Склонность давать имена прежде безымянным героям ярче проявляется в неканонических Евангелиях и преданиях, хотя и здесь в ранних текстах свидетельства ее очень скудны. Так, в Евангелии от Петра сотник, охраняющий могилу Иисуса (ср. Мф 27:65), по–видимому, идентифицированный с сотником у креста (Мф 27:54, Мк 15:39, Лк 23:47), назван Петронием (8:31). Текст Евангелия от Луки, сохранившийся на Папирусе Бодмера XVII (Р75) (около 200 года), называет богача из притчи (Лк 16:19) Невесом — видимо, под влиянием того, что второй герой этой притчи назван по имени. Ориген (Против Цельса, 2.62) называет анонимного спутника Клеопы в Лк 24 Симоном — первая из многочисленных попыток идентифицировать этого ученика[114]. Однако это, по–видимому, единственные примеры изобретения имен евангельским персонажам вплоть до IV столетия. В двух средневековых рукописях Евангелия назореев кровоточивая женщина (Мф 9:20, Мк 5:25. Лк 8:43) названа Мариосой, а в одном из них человек с сухой рукой (Мф 12:10, Мк 3:1, Лк 6:6) носит имя Малх[115], однако эти имена невозможно атрибутировать Евангелию, которым пользовались назореи в первые века христианской эры[116]. За другими примерами необходимо обратиться к «Гомилиям Климента» (IV век), «Деяниям Пилата» (V или VI век), Евангелию от Варфоломея (V или VI век?) и другой позднейшей литературе, а также к рукописям старолатинской версии Евангелий начиная с VI века и далее[117]. Манера давать вымышленные имена персонажам, безымянным в канонических Евангелиях, распространилась начиная с ГУ века — однако в более ранних текстах таких примеров очень немного[118].

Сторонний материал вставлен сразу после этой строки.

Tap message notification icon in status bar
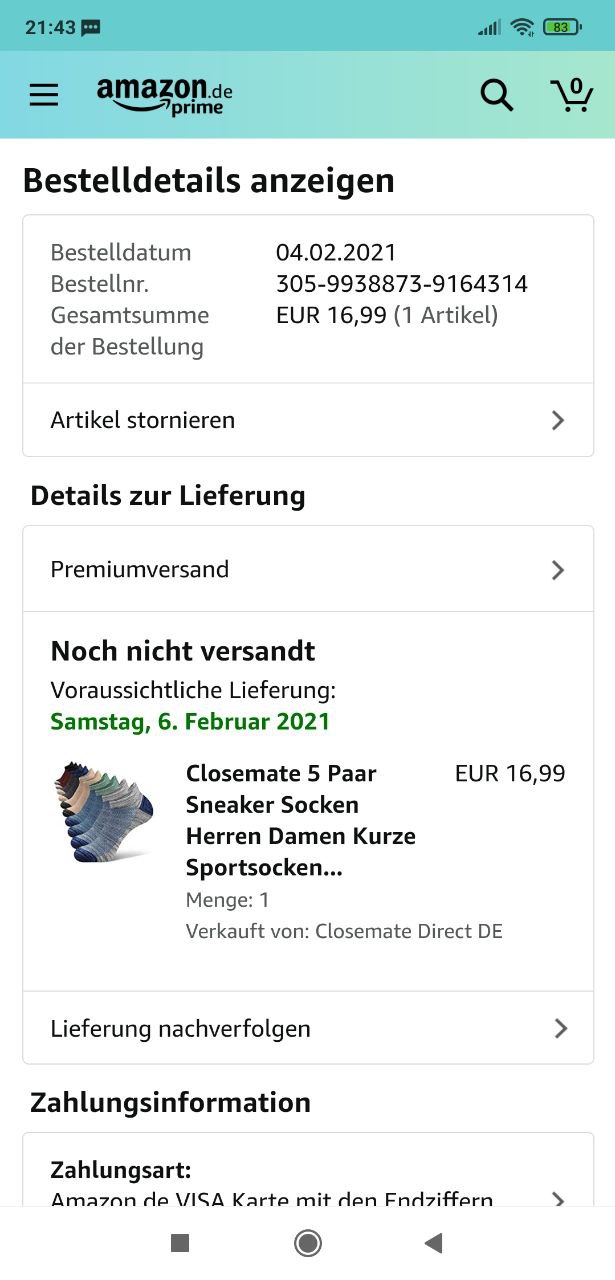 (91, 27)
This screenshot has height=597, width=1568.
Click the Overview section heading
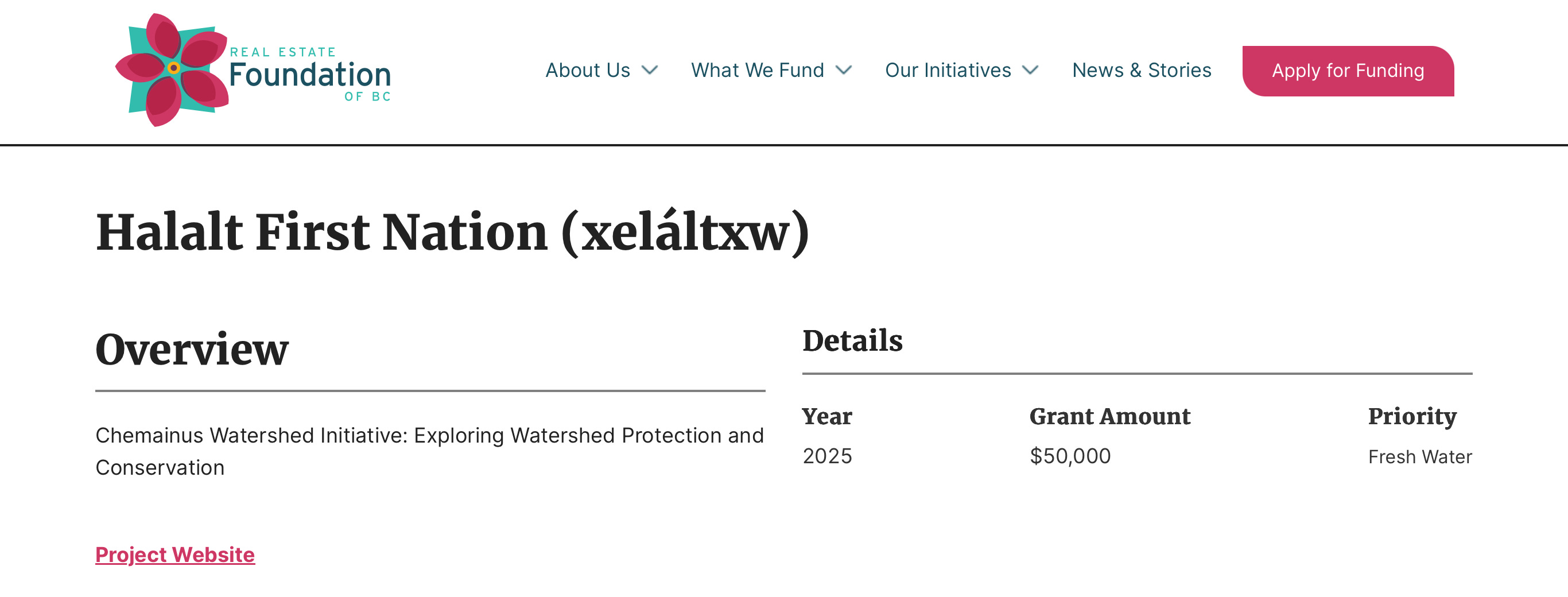click(x=192, y=350)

У иудеев обычным делом было, пересказывая или комментируя библейские повествования, давать имена фигурирующим там безымянным персонажам. Так, например, в псевдо–Филоновых «Библейских древностях» — книге, созданной в Палестине в I веке н.э. и представляющей собой пример «пересказа Библии», встречаются имена жены Каина, матери Сисеры, дочери Иеффая, матери Самсона, Эндорской волшебницы[119]. Неудивительно было бы, если бы и христиане с самых ранних времен делали с евангельскими повествованиями то же самое.

Однако мы видим, что этого не происходило[120]. У нас нет причин предполагать, что это произошло в процессе передачи евангельских преданий до и во время составления синоптических Евангелий.

Отсюда можно заключить, что большинство имен, приведенных в таблице 5, изначально были частью евангельских преданий, в которых мы их встречаем. Из приведенных свидетельств невозможно сделать вывод о том, имелись ли в изначальном предании еще какие–то имена, в наших Евангелиях не сохранившиеся, — поскольку склонность Матфея и Луки опускать имена, упоминающиеся у Марка, наводит на мысль, что и Марк мог опускать какие–то имена, содержащиеся в его предании, а Матфей и Лука — имена, имевшиеся в их оригинальных преданиях. Однако сейчас нам необходимо объяснить, почему некоторые евангельские персонажи поименованы, а другие из тех же категорий остаются безымянными — а также, почему Матфей и Лука, редактируя Марка, склонны опускать имена персонажей.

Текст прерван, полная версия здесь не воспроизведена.